Some in the nine-member board stressed the need to communicate to markets the BOJ has all options on the table including cutting interest rates, increasing asset buying and printing money at a faster pace, the summary of the Sept. 18-19 meeting showed.
“There is a significant chance the economy will lose momentum to hit our price target. As such, we should consider whether or not to take additional easing steps,” one member was quoted as saying. “The BOJ needs to consider all possible policy measures without preconception,” the member added.
Another board member said it was important for the BOJ to communicate to markets it has not run out of policy options, and that “any kinds of measures are possible at all times.”
At the September meeting, the BOJ kept policy steady but signaled the chance of expanding stimulus as early as its next meeting in October by issuing a stronger warning on overseas risks.
Board members Goushi Kataoka and Yutaka Harada dissented on the decision to keep the BOJ’s yield targets intact, arguing that stronger stimulus measures were needed to fight off risks to Japan’s fragile economic recovery.
In keeping policy steady, the BOJ said Japan’s economy continued to expand moderately as a trend, and that the bank will act if risks threaten to derail the path toward achieving its elusive 2% price target.
Some board members warned that overseas risks, such as the simmering Sino-U.S. trade war, could delay any pick-up in global demand and may already have inflicted enough harm to Japan’s economy to justify action.
But several others appeared wary of pre-committing to action too hastily, signaling that more time was needed to determine whether the benefits of ramping up an already massive stimulus exceeded the costs, the summary showed.
“At the October meeting, it’s important to re-examine economic and price developments,” while taking into account the outcome of the BOJ’s quarterly “tankan” business sentiment survey due on Oct. 1 and the analyses of the central bank’s regional branch managers, one member said.
“That said, the BOJ should not have any preconceptions at this point regarding the outcome of its examination and future policy conduct,” the member was quoted as saying.

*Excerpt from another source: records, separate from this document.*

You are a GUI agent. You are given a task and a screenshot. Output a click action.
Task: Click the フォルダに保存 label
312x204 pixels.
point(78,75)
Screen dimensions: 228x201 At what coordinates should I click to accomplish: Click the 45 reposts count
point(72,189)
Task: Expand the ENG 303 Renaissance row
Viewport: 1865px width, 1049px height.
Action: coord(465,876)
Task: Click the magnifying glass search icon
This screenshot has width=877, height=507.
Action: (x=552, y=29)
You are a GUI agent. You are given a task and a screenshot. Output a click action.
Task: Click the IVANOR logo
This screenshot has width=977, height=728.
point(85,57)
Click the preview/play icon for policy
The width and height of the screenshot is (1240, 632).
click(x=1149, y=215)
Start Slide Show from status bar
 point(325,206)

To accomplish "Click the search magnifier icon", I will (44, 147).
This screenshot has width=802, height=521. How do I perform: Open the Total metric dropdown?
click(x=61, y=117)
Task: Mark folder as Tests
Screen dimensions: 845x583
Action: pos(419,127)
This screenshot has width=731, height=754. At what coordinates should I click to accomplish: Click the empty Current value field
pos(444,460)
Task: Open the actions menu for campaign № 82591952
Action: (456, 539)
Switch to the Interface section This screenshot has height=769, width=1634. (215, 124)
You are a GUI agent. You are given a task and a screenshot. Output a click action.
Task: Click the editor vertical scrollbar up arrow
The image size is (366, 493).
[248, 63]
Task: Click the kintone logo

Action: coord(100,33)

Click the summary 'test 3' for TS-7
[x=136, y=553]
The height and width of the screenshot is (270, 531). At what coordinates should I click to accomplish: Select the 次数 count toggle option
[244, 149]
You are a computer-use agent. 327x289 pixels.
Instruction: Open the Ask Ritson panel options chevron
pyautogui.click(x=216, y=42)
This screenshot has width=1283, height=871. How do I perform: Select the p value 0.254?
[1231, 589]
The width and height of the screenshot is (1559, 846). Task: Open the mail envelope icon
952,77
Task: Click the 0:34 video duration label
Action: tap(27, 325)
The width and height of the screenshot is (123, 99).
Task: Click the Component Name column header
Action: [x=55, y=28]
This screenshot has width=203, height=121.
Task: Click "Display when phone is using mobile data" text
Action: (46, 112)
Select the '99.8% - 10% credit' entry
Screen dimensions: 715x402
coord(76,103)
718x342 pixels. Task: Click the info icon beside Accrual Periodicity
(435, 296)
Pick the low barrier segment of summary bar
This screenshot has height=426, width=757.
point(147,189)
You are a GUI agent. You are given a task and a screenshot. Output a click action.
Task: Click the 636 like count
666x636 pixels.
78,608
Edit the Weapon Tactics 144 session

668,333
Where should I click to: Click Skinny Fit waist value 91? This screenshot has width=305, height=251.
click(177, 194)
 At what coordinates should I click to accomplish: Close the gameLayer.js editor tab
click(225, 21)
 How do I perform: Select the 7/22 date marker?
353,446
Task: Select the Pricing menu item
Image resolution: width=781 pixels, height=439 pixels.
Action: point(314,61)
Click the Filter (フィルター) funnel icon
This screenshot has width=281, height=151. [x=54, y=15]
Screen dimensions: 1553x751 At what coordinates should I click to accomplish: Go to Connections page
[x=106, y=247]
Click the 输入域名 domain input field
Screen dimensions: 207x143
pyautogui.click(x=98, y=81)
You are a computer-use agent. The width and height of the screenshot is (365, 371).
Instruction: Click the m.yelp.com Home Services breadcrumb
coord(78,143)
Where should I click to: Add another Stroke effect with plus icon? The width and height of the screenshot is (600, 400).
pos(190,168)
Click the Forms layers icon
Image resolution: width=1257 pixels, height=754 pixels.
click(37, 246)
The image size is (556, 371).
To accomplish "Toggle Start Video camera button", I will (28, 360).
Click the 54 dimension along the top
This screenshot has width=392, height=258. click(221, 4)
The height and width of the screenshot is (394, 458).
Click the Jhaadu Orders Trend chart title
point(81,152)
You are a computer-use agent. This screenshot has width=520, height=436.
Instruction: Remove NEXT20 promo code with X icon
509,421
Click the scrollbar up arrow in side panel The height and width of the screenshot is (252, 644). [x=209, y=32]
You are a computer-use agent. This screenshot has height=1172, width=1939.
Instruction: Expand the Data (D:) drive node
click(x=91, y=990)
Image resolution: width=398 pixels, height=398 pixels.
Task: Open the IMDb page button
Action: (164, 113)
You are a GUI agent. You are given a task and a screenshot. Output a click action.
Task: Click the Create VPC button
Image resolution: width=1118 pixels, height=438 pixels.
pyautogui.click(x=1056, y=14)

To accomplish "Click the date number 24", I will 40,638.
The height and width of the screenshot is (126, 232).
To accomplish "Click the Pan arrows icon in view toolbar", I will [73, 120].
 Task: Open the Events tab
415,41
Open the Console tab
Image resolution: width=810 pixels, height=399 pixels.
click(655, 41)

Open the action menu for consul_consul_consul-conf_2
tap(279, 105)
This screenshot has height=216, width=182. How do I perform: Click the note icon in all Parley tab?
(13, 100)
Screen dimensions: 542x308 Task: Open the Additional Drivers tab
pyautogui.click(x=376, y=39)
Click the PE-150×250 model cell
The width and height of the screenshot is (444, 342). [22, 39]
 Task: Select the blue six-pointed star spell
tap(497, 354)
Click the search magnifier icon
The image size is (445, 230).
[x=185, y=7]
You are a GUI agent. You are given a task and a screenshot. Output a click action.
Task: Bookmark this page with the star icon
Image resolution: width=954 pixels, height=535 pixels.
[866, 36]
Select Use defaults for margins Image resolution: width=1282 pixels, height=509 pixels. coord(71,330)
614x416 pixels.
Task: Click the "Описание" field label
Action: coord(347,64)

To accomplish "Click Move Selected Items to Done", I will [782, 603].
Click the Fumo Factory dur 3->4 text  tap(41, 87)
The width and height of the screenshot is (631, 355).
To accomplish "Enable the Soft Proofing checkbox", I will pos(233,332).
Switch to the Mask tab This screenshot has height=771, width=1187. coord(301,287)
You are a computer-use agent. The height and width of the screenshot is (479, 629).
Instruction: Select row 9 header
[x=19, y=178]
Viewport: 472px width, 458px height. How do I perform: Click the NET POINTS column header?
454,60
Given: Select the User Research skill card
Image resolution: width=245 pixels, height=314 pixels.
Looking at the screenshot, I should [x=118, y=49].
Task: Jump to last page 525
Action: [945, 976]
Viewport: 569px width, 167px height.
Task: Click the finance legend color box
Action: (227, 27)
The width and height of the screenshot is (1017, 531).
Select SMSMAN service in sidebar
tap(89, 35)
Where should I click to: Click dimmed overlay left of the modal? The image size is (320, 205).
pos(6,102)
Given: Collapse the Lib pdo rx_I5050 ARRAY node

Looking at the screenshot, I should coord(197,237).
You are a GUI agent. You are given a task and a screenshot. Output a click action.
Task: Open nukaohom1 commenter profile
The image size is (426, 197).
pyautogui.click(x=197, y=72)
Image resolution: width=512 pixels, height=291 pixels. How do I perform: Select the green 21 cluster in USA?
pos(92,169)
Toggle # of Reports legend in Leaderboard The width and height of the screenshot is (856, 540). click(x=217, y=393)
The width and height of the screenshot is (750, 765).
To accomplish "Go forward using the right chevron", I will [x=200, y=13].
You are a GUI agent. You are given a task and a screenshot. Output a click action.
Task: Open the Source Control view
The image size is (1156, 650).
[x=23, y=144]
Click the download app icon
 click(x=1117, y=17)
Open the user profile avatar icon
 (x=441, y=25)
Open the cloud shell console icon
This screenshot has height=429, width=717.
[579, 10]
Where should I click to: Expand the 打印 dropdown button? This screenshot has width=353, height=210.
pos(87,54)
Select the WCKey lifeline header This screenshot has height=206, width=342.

Under its yield curve control (YCC) policy, the BOJ pledges to guide short-term rates at -0.1% and the 10-year government bond yield around 0%. It also buys government bonds and risky assets to accelerate inflation to its 2% price goal.
The BOJ is in a bind. Years of heavy money printing has failed to fire up inflation and left it with few ammunition to fight the next recession.
Prolonged ultra-low rates have also strained financial institutions’ profits. While BOJ Governor Haruhiko Kuroda has said he won’t rule out deepening negative rates, critics of his policies say any such move could push some regional banks into financial trouble.